Face à cette situation inextricable, le HCR et d’autres organisations comme le NRC plaident pour développer une approche nouvelle : l’intégration. Puisque les réfugiés n’ont nulle part où aller et que Dadaab, qui n’est pas clôturé mais très isolé, est déjà une ville générant sa propre économie, pourquoi ne pas ouvrir ses portes, même symboliquement, disent-ils. « Nous disons au gouvernement (…) : “Prenez cela comme une opportunité pour explorer l’intégration, insiste Neil Turner, du NRC. Les gens veulent majoritairement rester. Donc une partie de la solution est de leur donner des papiers, un accès à une vie normale, à une activité, et de réduire les restrictions [ils ne peuvent se déplacer sans autorisation]. »

Une démarche qui, au passage, obligerait à régler un quasi-tabou : la présence de citoyens kényans dans le camp.

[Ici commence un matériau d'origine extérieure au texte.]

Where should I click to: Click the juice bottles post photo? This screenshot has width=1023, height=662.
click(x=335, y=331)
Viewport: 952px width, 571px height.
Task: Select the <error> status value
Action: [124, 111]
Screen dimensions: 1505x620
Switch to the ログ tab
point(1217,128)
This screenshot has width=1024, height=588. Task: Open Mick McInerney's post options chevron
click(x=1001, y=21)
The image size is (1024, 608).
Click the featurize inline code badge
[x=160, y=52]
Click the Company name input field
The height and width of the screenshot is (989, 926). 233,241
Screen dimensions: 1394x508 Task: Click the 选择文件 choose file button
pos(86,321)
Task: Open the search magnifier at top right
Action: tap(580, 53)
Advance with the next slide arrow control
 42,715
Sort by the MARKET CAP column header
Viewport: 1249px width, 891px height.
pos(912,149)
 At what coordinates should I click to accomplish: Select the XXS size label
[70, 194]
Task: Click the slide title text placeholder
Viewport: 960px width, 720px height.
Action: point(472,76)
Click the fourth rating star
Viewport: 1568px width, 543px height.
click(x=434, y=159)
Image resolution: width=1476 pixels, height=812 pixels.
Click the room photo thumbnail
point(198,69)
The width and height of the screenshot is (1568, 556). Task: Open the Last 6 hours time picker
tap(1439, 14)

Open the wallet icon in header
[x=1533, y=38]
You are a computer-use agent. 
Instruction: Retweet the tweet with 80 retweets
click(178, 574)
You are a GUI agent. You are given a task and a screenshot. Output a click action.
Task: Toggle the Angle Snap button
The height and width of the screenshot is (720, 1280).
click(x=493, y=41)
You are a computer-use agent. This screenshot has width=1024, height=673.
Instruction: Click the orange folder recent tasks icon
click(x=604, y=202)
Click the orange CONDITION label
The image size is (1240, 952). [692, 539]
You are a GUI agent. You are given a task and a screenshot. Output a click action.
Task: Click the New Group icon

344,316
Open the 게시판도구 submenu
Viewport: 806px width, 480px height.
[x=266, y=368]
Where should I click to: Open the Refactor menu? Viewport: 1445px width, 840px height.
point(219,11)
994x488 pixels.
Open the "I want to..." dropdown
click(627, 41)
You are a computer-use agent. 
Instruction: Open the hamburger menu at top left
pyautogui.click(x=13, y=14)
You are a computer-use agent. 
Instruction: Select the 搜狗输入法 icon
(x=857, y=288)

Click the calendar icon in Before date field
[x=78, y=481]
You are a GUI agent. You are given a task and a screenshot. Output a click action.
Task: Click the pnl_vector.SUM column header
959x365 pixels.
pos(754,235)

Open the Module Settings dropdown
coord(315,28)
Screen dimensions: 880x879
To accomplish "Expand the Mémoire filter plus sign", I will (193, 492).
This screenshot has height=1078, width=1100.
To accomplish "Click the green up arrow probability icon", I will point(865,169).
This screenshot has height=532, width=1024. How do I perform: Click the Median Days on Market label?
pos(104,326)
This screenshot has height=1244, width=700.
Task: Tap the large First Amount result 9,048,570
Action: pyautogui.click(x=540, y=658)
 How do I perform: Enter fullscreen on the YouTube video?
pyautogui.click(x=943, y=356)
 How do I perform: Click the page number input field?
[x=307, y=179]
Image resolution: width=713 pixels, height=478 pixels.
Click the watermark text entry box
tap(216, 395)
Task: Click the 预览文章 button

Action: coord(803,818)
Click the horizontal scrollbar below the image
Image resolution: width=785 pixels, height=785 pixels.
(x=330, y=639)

Ils pourraient être plusieurs dizaines de milliers, selon des estimations, informelles et très incertaines. Des enfants nés sur place qui pourraient obtenir la nationalité, mais aussi des « Kényans somalis » (l’une des communautés kényanes) qui ont un jour abandonné leurs papiers pour accéder, dans cette région très pauvre, au statut de réfugiés, et donc à la nourriture, aux médicaments, à l’éducation… Les comptabiliser pourrait « peut-être changer complètement la donne » sur l’avenir de Dadaab, estime une source. Mais la décision s’avère éminemment politique dans un pays où les rivalités communautaires sont fortes. Et où une élection présidentielle avec d’énormes enjeux s’annonce en 2022.